Zumal unter der Ansammlung von Horror-Subgenres und verwesenden Interieurs ein hochemotionales, langsam glimmendes Beziehungsdrama steckt. Ben drängt Tina unentwegt, überfordert sie, hat nur sich und seinen Lusthaushalt im Sinn, während Tina immer nur noch einen Schritt mitgehen möchte. Nur das eine Mal tauchen, nur schnell rein ins Haus und wieder raus, nur noch ein Geschoss, nur noch einen Raum, nur noch einen Blick. An der Spitze ihres Unbehagens, während sogar Ben dämmert, dass sie zu weit gegangen sind, beschwören die beiden zwar ihre Liebe, trotzdem ist The Deep House – unter all seinem Horrorklimbim – das Protokoll einer Trennung und wieso diese für Tina unumgänglich ist. Das Haus in der Tiefe stellt ihren Gefühlshaushalt in der Beziehung dar.
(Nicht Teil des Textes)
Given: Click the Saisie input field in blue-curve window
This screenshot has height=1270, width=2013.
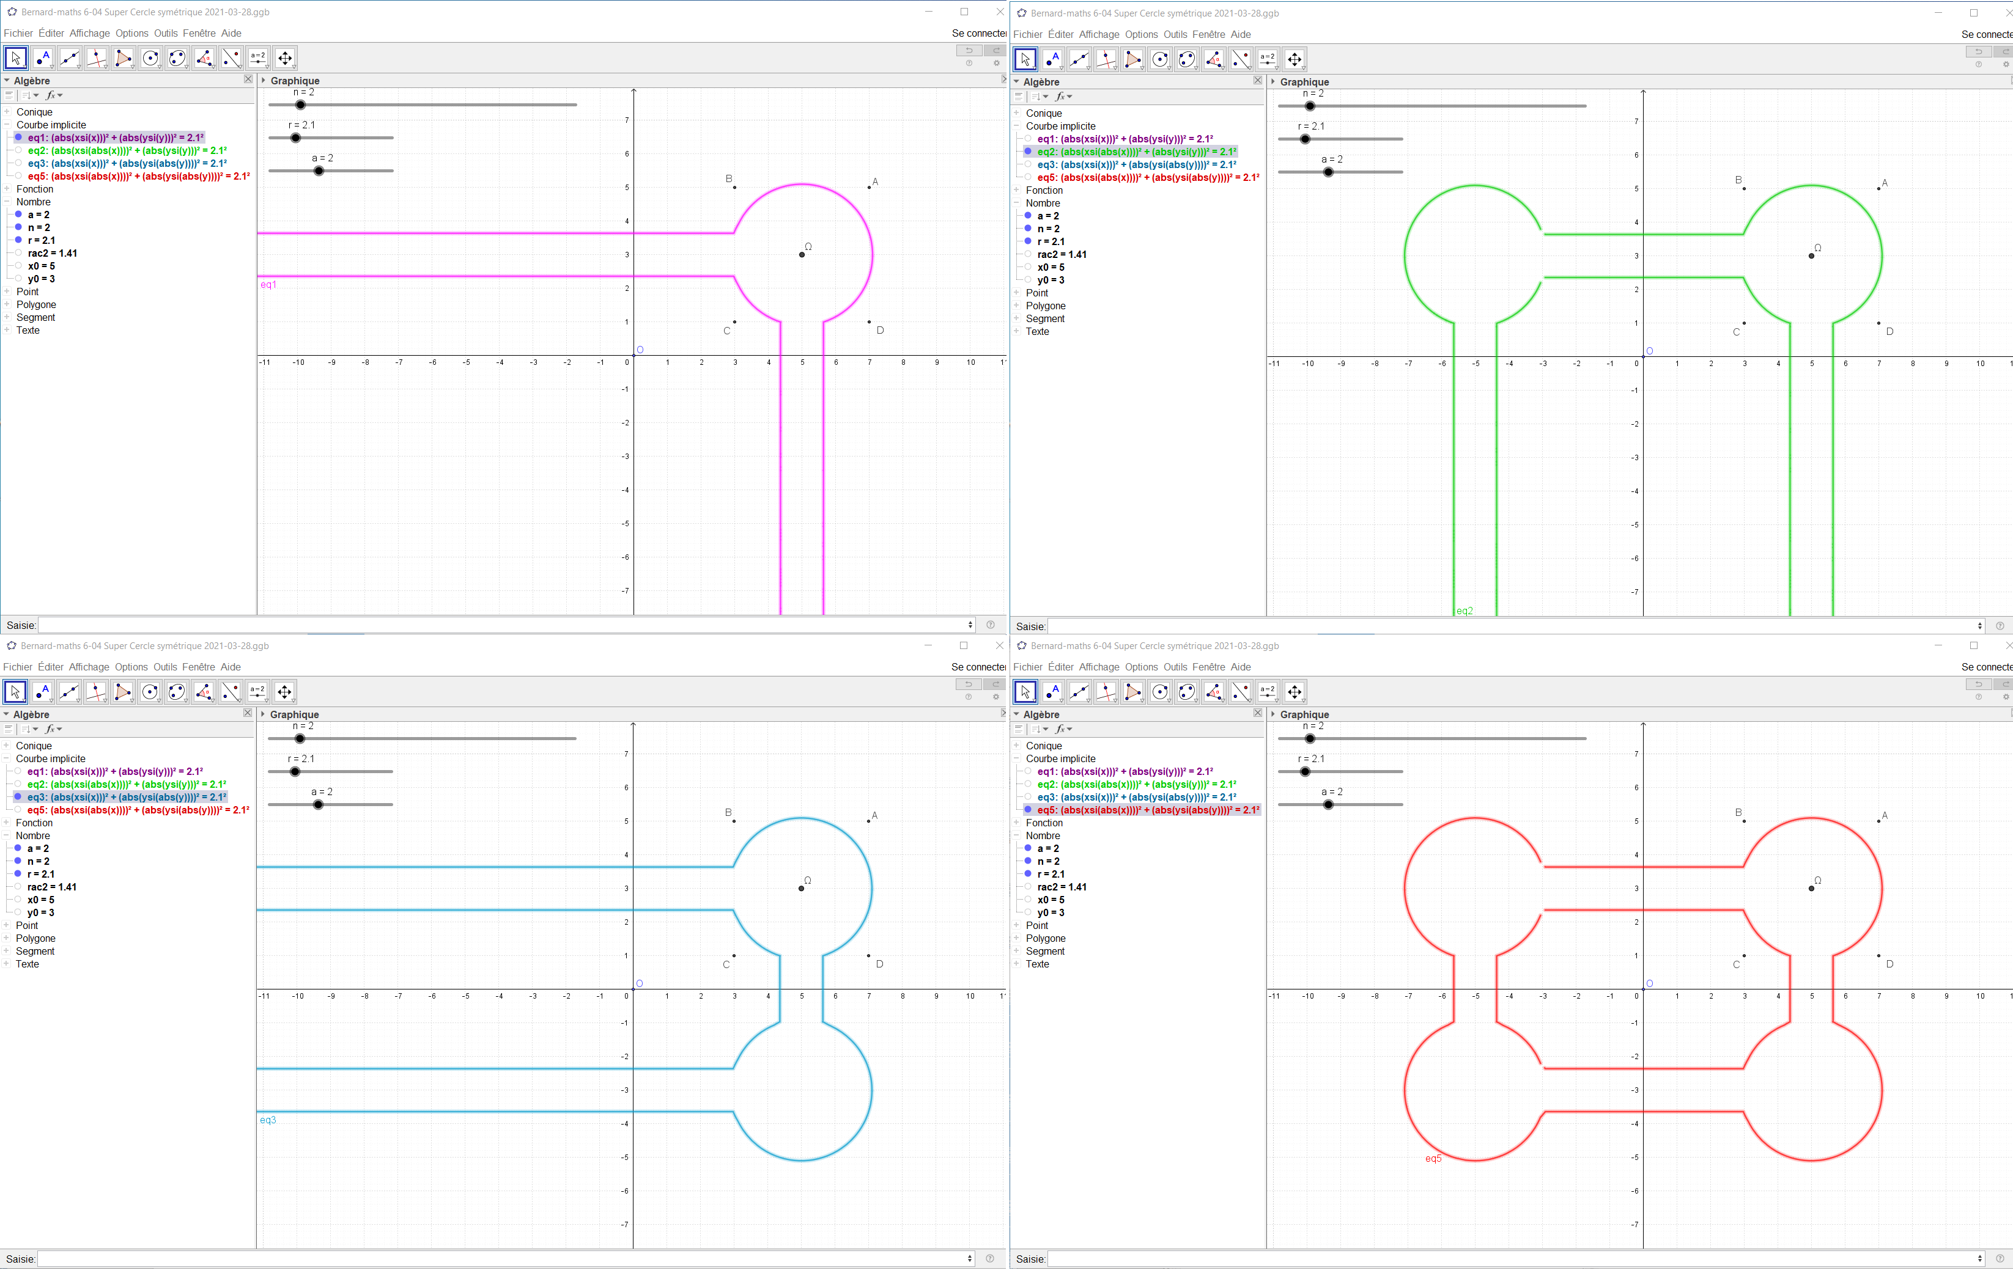Looking at the screenshot, I should 502,1259.
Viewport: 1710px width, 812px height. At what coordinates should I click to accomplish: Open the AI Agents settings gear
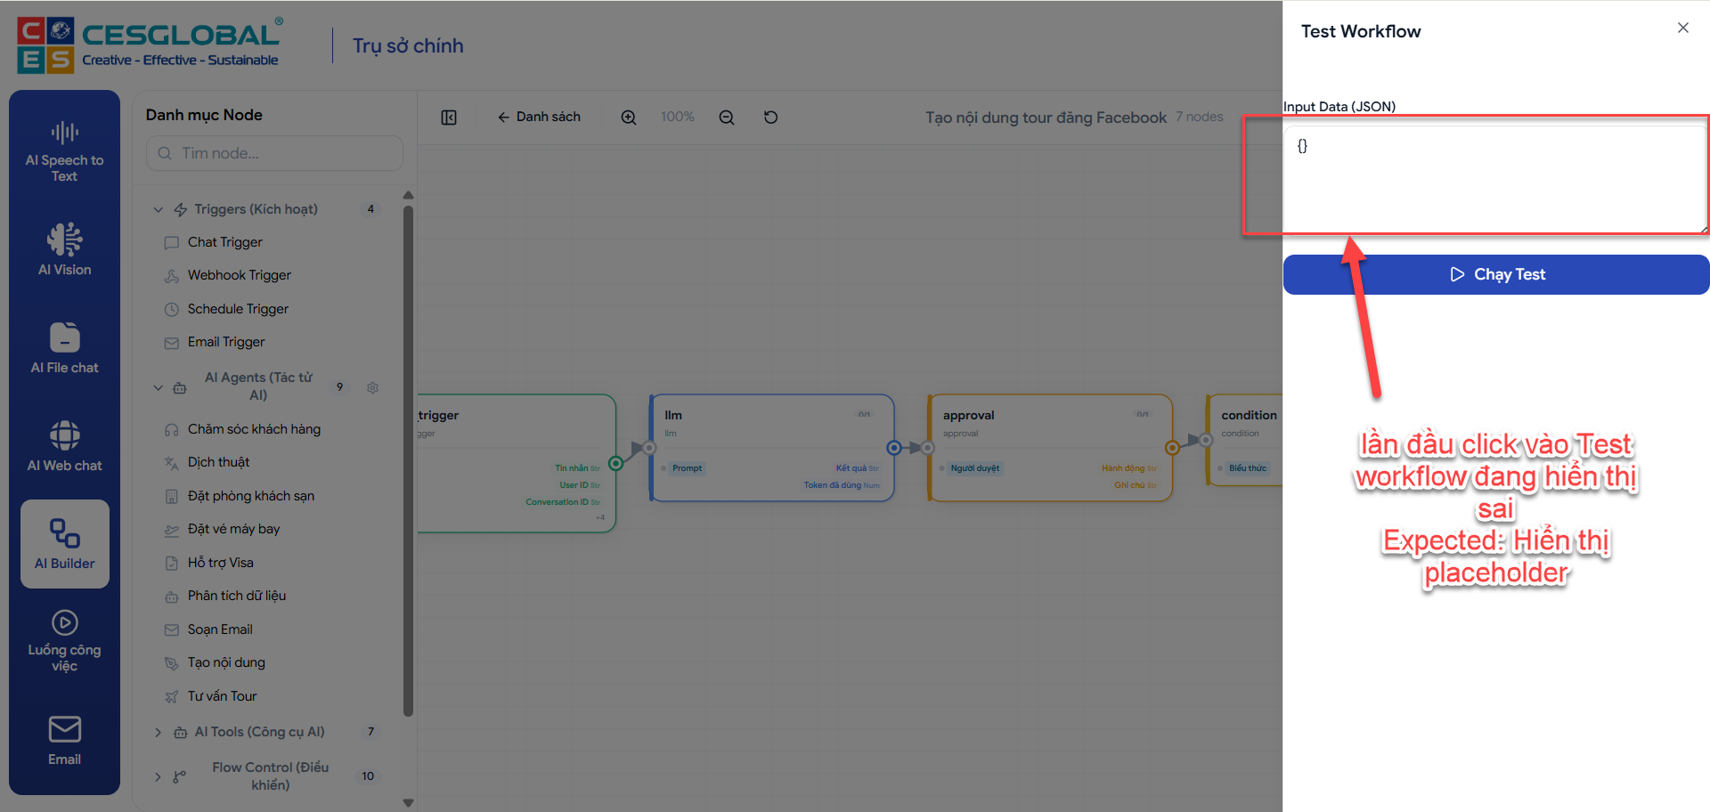(373, 387)
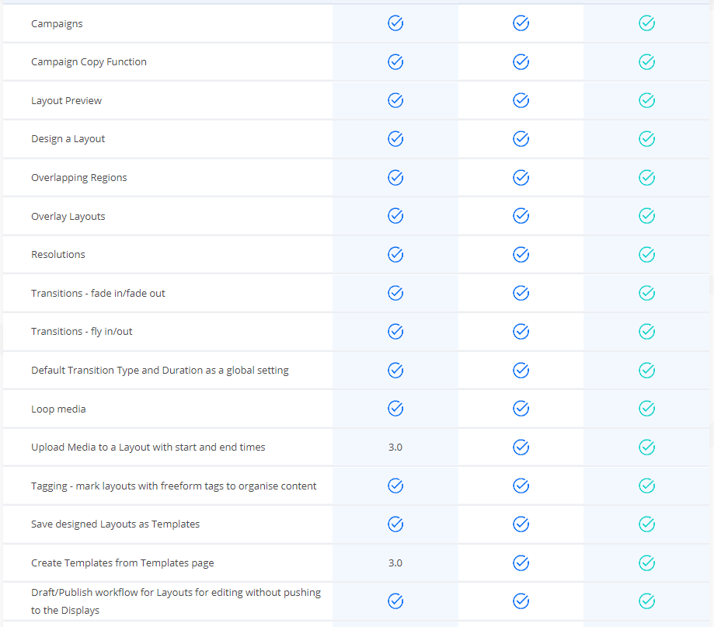Click first blue checkmark for Draft/Publish workflow
714x627 pixels.
(395, 601)
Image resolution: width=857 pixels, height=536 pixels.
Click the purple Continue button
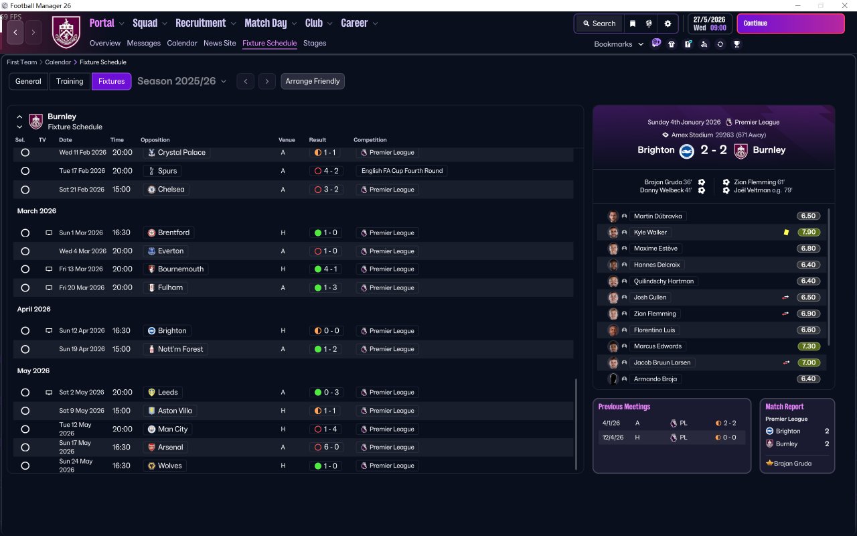(791, 23)
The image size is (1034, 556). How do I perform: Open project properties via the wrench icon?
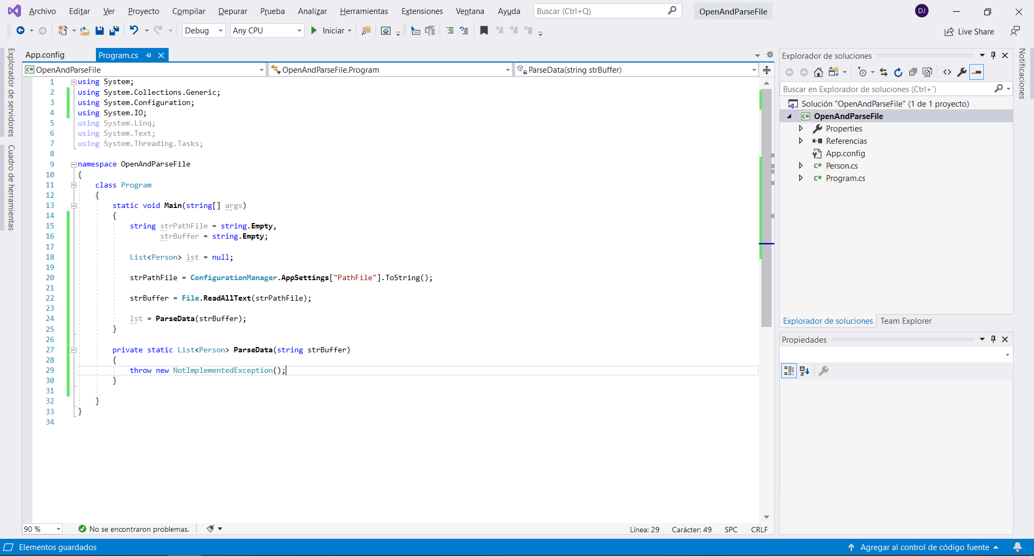(962, 72)
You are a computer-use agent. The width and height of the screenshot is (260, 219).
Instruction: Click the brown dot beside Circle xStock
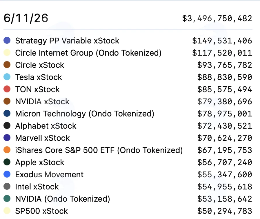(7, 65)
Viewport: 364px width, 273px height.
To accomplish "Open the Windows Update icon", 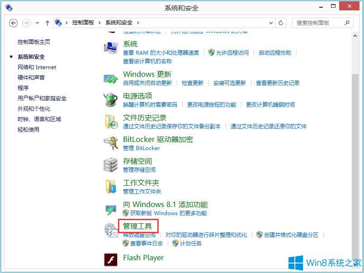I will (x=111, y=78).
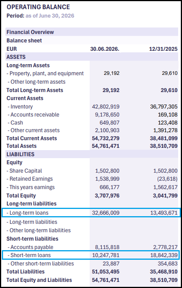Screen dimensions: 182x288
Task: Select Total Current Assets 54,732,279 cell
Action: (106, 138)
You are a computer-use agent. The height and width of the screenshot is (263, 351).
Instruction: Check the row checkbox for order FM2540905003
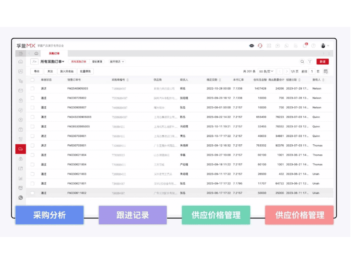pyautogui.click(x=32, y=88)
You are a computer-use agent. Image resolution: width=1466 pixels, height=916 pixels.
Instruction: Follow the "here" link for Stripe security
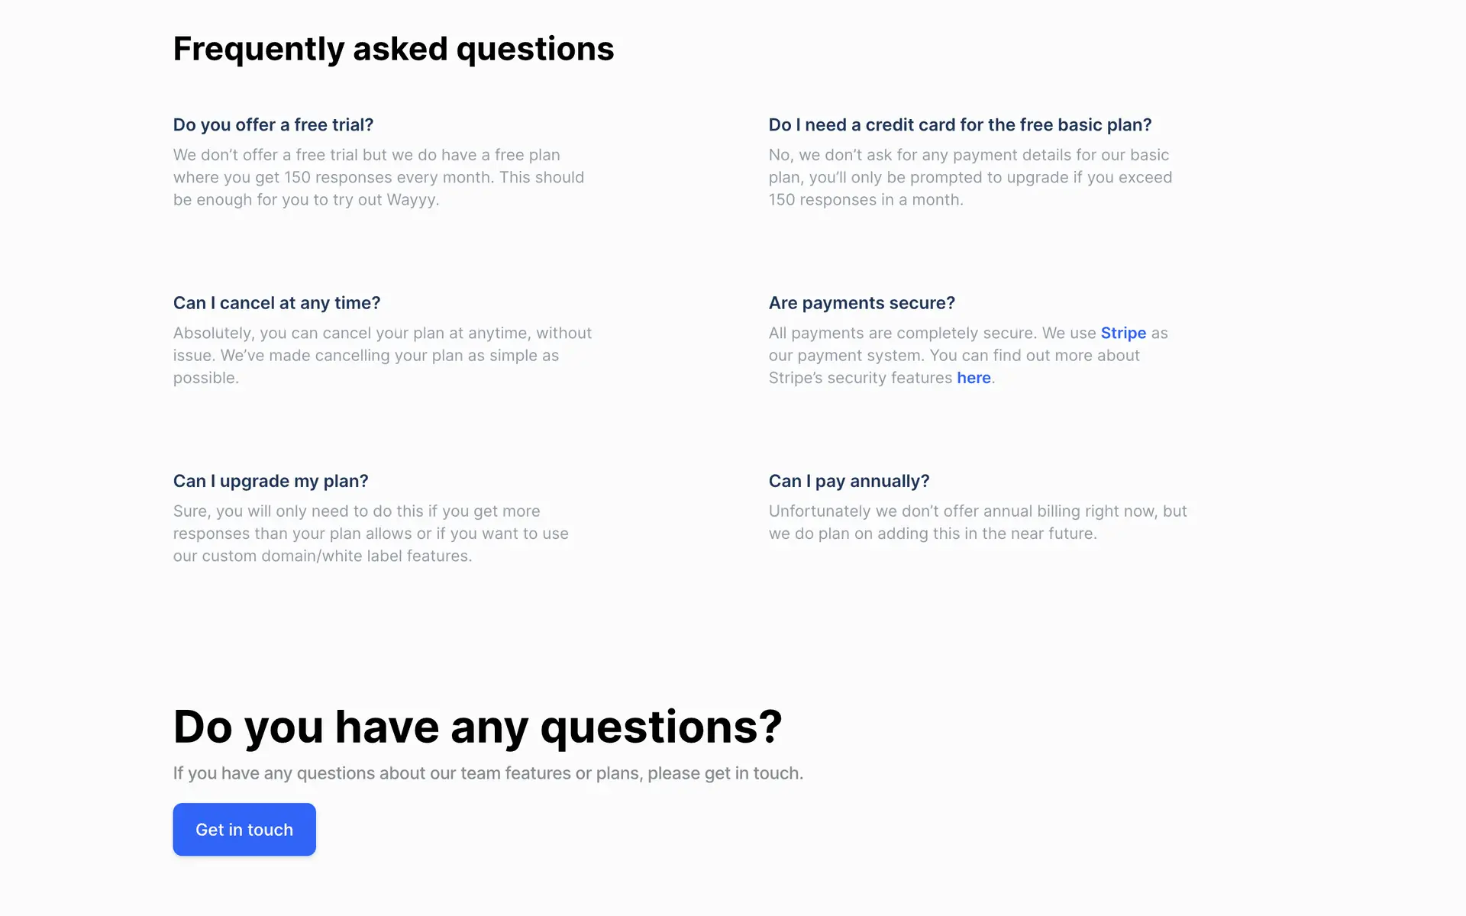click(974, 378)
Spitzen gegen die Like-Geilheit

Sobald die beiden im Keller auf des Pudels Kern stoßen und bald nur noch versuchen, rauszukommen, während ihre Luft mit jeder Minute knapper wird, verliert sich einiges von der Grazie dieses Sumpfleichenanwesens, auch von der Intensität, mit der Tinas Ertragen ihrer Liebesbeziehung gezeigt wurde. Die Drohne tut nur noch vereinzelt ihren Dienst, die Bilder werden zuweilen so wacklig, dass nur noch schwer entzifferbare Impressionen zu sehen sind. Was an sich kein Problem ist, nur wird der Film konventionell und uninteressant, wenn er das Haus und seinen Inhalt aus dem Blick verliert. Dann weht wieder der Schrecken durch den Film, dass er nur ein Aufguss von etwas Totgenudeltem ist.

Bustillo und Maury beschränken sich zum Glück aber auch gegen Ende nicht auf die schlichte Verfolgungsjagd. Die Spitzen gegen die Like-Geilheit, die Ben und Tina in Richtung Verderben aufbrechen lässt, werden auch nicht zur Beschwörung einer gesellschaftlichen Apokalypse hochstilisiert. Stattdessen kennen die beiden Autoren/Regisseure die Stärke ihres Filmes und weiten das Haus bis zum Schluss aus, fügen immer noch ein paar Räume und Ebenen hinzu und enden in einer vieldeutigen Pointe über das Schauen von Horrorfilmen. Nichts Weltbewegendes sicherlich, aber ein wunderbarer, intensiver Schrei nach der Flucht aus einer Beziehung.